Deligne's papers are probably not the introduction to classical Hodge theory you are looking for.

I would recommend reading "Hodge Theory and Complex Algebraic Geometry I" by Voisin. It covers the algebraic and complex analytic aspects of Hodge Theory, including sketches of parts of Hodge II. However, it skips the main analytic input of Hodge Theory regarding elliptic operators.

Prereqs: a first course in both differential manifolds and complex analysis first, along with the basic ideas of algebraic geometry.

"Principle of Algebraic Geometry" by Griffiths and Harris would be another good reference with similar prerequisites, although it doesn't cover more advanced topics such as mixed Hodge Theory.

"Period Mappings and Period Domains" by Carlson, Muller-Stach, Peters, might be an easier read - it has many exercises, and seems to have a greater emphasis on intuition and examples. It might skip some of the proofs covered in the above. I have not read it, though, so cannot vouch for it.
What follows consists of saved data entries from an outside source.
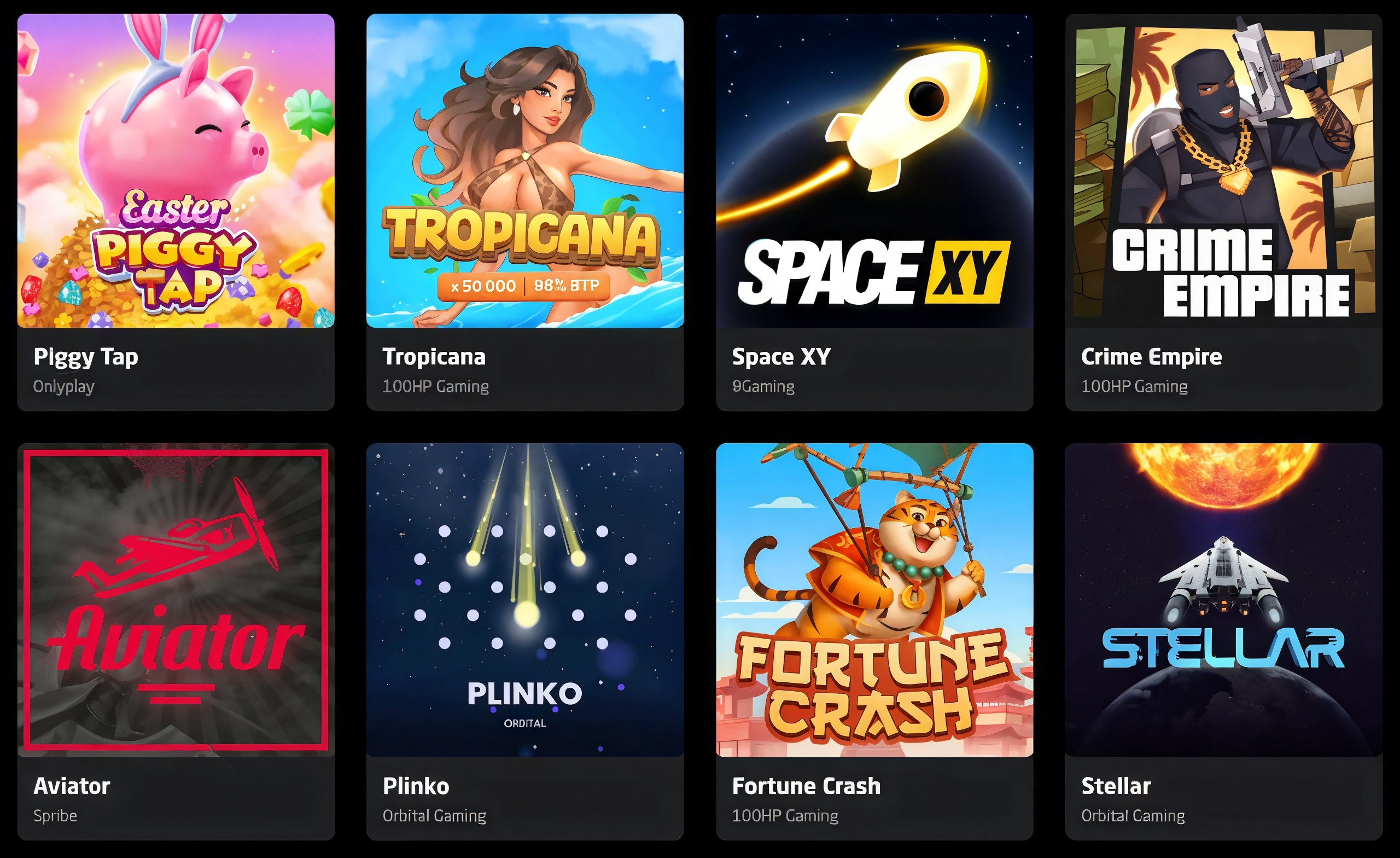Click the Tropicana game title
The height and width of the screenshot is (858, 1400).
pos(434,357)
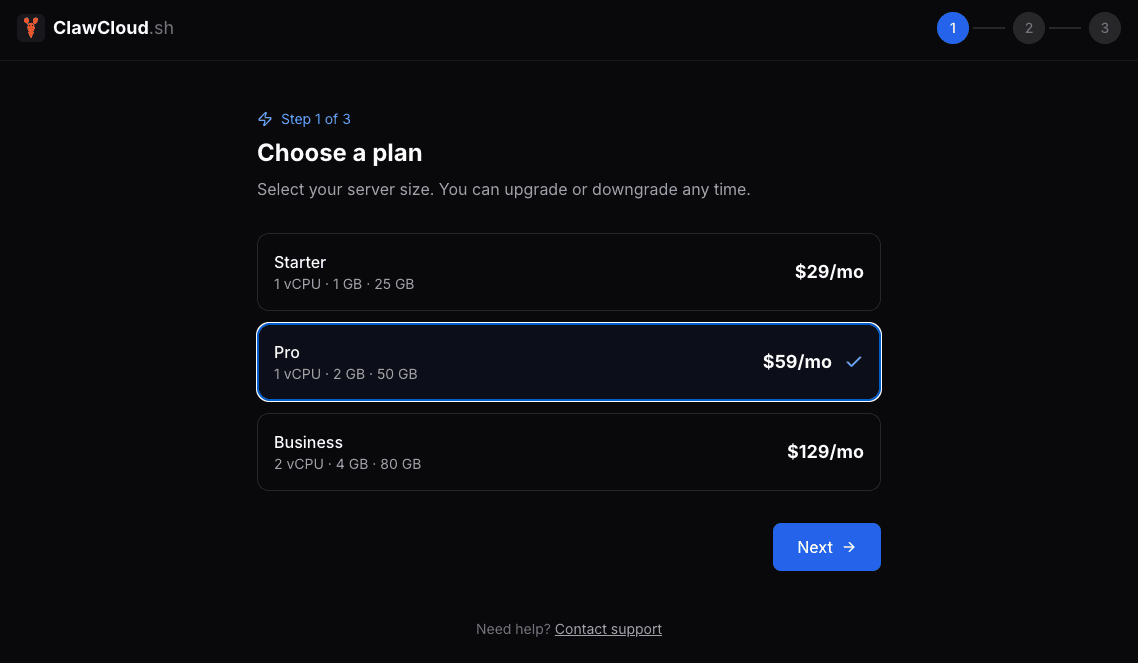Click the 2 vCPU specs on Business plan
This screenshot has height=663, width=1138.
(x=346, y=464)
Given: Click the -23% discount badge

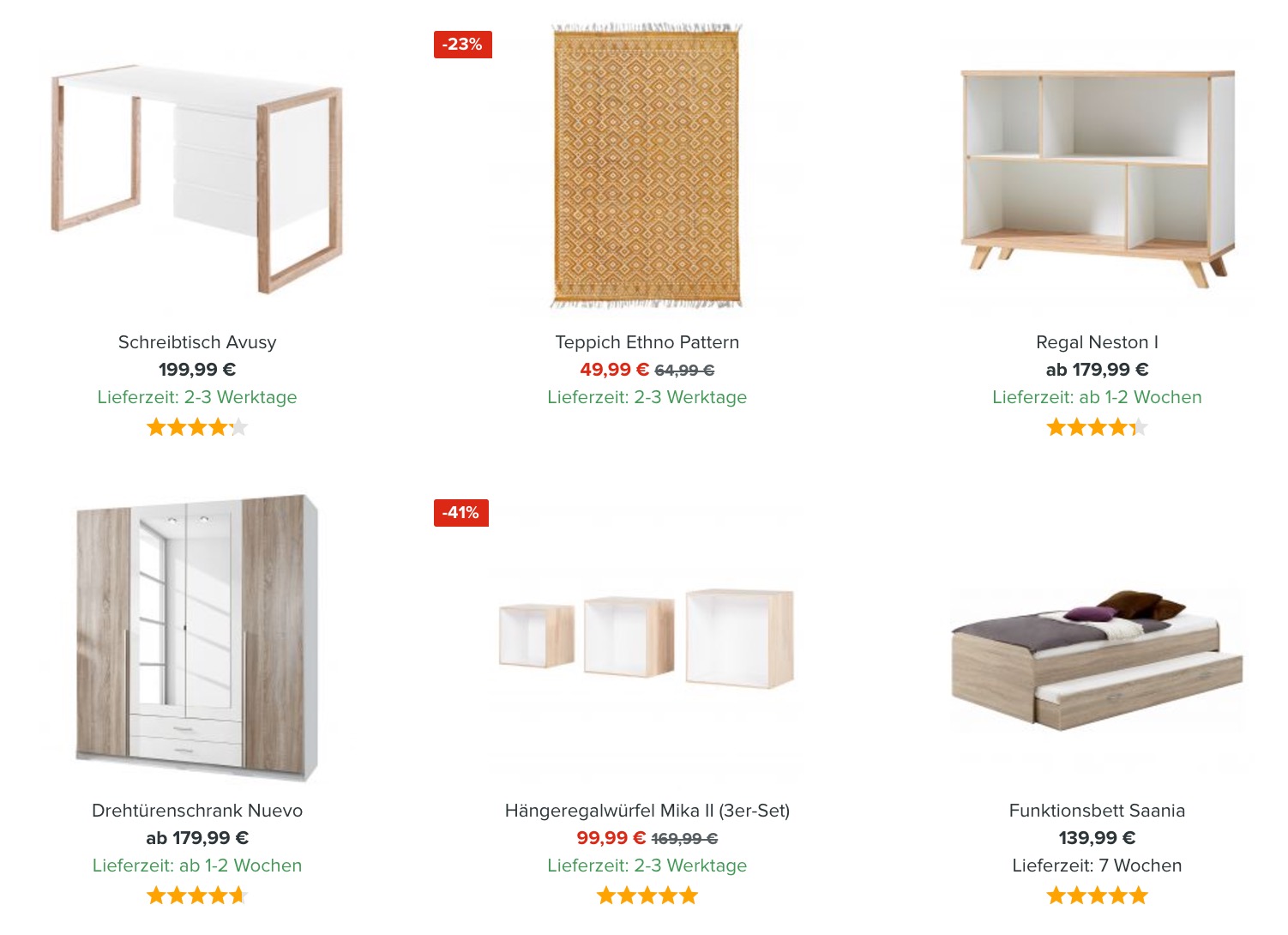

• In principle, the Carlson, Muller-Stach, and Peters books is somewhat self-contained; that said, it basically assumes some familiarity with the basic material, in my opinion. – Daniel Litt Sep 4 '13 at 1:12
• I am not sure if Deligne's papers prove anything for general closed Kaehler manifolds (and for most people, Hodge theory is probably a set of some statements about such objects). So "Deligne's papers are probably not the introduction to classical Hodge theory you are looking for" seems to be very true---they do not prove what is being asked for (most likely). – user138661 May 13 at 16:15

One of the best books on this subject is the book of Voisin "Hodge Theory and Complex Algebraic Geometry". But it maynot sometimes be as self contained as you need. You may find the book by Carlson, Müller-Stach, Peters, "Period mappings and Period domains" more readable. A less famous resource is the book by Bertin, Demailley, Illusie and Peters, "Introduction to Hodge theory". It is a good reference and contains many informations from basic to higher levels and from complex and $L^{2}$-methods to characteristic $p$ ones. By the way, now there are many online courses and lecture notes about Hodge theory which you can easily find by googling. For example this one, which is short and elementary or this . The first chapters of Griffthis-Harris book "principles of algebraic geometry" are a good introduction to the complex bases of Hodge theory.